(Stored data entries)
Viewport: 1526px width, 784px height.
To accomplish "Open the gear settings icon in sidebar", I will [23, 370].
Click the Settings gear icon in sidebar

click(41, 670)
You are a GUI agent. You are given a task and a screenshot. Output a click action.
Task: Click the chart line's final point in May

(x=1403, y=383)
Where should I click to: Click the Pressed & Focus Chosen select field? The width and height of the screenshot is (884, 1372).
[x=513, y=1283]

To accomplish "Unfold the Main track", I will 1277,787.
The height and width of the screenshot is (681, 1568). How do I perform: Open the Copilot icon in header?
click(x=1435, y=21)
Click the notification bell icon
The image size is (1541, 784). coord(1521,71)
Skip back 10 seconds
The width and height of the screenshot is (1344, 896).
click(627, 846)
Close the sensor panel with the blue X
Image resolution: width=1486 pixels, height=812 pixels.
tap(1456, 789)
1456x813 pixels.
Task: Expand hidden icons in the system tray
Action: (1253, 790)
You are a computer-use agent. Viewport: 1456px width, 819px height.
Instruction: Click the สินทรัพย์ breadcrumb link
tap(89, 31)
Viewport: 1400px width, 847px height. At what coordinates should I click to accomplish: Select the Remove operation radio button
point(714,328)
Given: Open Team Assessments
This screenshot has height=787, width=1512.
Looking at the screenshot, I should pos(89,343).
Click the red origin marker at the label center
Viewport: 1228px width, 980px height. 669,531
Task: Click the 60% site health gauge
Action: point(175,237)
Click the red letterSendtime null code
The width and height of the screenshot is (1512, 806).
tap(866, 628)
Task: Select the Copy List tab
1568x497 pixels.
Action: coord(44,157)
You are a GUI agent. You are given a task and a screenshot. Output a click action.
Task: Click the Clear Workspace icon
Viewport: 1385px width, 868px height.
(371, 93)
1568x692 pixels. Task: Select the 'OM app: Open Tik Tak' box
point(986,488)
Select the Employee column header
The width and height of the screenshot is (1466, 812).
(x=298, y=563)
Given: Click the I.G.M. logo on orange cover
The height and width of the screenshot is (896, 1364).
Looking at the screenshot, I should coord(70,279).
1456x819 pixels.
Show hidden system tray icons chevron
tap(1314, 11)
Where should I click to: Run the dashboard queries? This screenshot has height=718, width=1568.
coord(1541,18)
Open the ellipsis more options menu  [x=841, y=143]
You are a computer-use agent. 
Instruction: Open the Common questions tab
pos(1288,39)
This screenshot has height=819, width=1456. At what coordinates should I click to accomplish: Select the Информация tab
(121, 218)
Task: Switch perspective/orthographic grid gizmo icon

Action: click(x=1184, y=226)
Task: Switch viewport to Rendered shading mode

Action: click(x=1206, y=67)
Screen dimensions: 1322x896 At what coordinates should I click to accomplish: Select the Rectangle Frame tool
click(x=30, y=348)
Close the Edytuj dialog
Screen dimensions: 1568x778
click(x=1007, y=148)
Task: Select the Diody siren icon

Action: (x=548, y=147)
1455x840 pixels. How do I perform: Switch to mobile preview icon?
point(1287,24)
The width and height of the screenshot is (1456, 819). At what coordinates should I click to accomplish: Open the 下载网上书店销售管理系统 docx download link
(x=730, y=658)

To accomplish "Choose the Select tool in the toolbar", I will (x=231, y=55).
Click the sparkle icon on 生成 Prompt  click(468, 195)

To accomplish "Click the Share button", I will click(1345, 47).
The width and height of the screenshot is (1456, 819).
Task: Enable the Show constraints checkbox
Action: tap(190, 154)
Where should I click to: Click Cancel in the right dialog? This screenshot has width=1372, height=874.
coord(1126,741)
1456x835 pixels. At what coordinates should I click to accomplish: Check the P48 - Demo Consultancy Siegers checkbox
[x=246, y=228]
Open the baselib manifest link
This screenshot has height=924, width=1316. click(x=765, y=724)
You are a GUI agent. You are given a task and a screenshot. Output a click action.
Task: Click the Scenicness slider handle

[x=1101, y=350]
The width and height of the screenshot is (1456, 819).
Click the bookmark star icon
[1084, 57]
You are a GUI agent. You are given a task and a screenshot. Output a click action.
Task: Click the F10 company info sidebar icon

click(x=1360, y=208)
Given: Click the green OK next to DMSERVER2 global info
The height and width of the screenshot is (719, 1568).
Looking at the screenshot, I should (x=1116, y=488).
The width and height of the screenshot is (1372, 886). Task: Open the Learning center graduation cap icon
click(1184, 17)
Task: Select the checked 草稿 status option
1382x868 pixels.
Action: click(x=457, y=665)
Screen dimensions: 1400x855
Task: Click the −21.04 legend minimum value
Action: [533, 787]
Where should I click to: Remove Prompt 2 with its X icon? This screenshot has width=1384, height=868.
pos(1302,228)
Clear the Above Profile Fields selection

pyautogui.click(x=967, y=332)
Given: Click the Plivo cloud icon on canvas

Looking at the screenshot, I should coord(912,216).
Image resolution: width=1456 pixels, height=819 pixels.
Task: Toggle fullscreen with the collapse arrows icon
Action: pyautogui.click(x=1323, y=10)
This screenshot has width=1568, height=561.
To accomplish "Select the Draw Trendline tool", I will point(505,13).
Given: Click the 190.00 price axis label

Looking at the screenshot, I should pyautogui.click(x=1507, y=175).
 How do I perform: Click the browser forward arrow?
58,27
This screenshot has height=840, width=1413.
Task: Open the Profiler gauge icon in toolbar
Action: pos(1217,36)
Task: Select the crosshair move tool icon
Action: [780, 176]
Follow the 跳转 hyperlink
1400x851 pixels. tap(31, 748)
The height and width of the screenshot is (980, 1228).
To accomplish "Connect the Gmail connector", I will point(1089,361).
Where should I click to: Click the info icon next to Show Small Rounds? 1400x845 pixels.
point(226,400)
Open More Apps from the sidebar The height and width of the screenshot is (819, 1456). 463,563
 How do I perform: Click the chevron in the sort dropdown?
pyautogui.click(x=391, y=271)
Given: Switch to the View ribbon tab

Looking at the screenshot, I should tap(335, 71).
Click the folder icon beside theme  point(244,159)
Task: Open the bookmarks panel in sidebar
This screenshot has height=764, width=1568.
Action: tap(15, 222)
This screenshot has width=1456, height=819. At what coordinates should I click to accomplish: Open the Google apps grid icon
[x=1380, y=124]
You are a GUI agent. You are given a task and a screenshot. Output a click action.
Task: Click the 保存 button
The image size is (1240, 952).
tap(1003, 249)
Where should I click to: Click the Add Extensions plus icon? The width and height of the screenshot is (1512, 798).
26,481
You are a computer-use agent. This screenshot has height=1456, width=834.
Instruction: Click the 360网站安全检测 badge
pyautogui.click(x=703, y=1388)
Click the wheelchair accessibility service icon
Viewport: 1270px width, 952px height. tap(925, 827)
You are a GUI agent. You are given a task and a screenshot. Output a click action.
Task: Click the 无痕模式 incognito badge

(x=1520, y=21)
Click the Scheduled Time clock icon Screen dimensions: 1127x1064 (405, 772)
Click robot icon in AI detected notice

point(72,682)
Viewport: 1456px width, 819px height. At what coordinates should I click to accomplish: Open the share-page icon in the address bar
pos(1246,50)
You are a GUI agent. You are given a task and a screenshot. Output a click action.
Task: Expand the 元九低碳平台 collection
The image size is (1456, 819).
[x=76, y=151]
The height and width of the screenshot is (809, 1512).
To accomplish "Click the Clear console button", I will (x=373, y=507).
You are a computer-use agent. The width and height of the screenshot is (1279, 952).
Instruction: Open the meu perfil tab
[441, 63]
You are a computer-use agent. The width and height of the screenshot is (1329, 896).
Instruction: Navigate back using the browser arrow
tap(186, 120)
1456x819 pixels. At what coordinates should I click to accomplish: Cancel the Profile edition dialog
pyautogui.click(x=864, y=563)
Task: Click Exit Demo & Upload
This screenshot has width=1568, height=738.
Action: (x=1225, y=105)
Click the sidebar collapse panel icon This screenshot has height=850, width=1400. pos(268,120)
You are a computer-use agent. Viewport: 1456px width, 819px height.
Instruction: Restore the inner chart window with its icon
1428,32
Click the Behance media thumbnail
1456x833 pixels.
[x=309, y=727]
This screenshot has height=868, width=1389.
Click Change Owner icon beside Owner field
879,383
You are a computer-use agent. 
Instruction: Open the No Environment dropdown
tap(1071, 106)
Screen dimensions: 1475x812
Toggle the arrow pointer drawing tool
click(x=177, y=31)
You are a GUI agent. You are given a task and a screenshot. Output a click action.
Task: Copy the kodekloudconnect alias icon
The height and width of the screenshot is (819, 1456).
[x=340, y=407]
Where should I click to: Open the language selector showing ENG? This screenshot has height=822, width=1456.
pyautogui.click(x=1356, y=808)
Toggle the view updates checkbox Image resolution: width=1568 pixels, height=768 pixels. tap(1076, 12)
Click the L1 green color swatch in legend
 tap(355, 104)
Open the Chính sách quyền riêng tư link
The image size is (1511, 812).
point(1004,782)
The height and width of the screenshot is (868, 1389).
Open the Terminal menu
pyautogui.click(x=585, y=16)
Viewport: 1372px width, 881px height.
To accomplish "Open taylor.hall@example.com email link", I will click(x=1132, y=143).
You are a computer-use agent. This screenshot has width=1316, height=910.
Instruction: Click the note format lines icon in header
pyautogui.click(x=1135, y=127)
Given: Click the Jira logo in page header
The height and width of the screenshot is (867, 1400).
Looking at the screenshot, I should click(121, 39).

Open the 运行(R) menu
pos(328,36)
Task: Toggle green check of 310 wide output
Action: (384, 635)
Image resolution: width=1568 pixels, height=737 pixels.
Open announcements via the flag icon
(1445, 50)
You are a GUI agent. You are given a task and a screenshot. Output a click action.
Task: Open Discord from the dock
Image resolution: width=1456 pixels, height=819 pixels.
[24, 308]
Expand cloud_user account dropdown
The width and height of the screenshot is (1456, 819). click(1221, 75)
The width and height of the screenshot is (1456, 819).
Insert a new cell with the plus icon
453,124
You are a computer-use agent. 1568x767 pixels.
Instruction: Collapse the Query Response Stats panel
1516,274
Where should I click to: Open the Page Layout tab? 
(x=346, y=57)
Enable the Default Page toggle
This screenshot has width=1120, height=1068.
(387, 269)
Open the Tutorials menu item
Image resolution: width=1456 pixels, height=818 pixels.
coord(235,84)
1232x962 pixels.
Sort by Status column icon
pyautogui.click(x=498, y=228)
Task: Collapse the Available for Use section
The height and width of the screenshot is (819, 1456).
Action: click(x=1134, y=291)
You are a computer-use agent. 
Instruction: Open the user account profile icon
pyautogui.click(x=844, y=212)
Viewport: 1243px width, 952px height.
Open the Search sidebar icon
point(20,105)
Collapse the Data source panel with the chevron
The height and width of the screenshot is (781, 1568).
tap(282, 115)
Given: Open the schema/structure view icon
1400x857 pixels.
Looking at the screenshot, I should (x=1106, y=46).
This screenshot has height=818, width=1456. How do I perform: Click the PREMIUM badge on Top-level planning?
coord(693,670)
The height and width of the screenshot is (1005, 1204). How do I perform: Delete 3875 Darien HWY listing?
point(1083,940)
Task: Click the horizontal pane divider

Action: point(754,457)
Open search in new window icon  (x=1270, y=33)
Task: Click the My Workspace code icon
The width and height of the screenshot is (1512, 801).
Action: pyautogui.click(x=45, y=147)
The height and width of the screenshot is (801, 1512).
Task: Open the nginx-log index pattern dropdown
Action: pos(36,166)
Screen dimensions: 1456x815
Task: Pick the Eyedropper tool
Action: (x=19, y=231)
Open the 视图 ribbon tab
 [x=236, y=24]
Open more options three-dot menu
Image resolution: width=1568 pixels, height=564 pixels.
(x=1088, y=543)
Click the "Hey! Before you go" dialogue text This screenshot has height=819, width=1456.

Instructions for the task >>
Above are the records. Print exactly, and only, the lines from the line with "Viewport: 1456px width, 819px height. At" to the line with "Task: Copy the kodekloudconnect alias icon", both inclusive.

Response to the task >>
Viewport: 1456px width, 819px height. At what coordinates should I click to accomplish: Open the share-page icon in the address bar
pos(1246,50)
You are a GUI agent. You are given a task and a screenshot. Output a click action.
Task: Expand the 元九低碳平台 collection
The image size is (1456, 819).
[x=76, y=151]
The height and width of the screenshot is (809, 1512).
To accomplish "Click the Clear console button", I will (x=373, y=507).
You are a computer-use agent. The width and height of the screenshot is (1279, 952).
Instruction: Open the meu perfil tab
[441, 63]
You are a computer-use agent. The width and height of the screenshot is (1329, 896).
Instruction: Navigate back using the browser arrow
tap(186, 120)
1456x819 pixels. At what coordinates should I click to accomplish: Cancel the Profile edition dialog
pyautogui.click(x=864, y=563)
Task: Click Exit Demo & Upload
This screenshot has width=1568, height=738.
Action: (x=1225, y=105)
Click the sidebar collapse panel icon This screenshot has height=850, width=1400. pos(268,120)
You are a computer-use agent. Viewport: 1456px width, 819px height.
Instruction: Restore the inner chart window with its icon
1428,32
Click the Behance media thumbnail
1456x833 pixels.
[x=309, y=727]
This screenshot has height=868, width=1389.
Click Change Owner icon beside Owner field
879,383
You are a computer-use agent. 
Instruction: Open the No Environment dropdown
tap(1071, 106)
Screen dimensions: 1475x812
Toggle the arrow pointer drawing tool
click(x=177, y=31)
You are a GUI agent. You are given a task and a screenshot. Output a click action.
Task: Copy the kodekloudconnect alias icon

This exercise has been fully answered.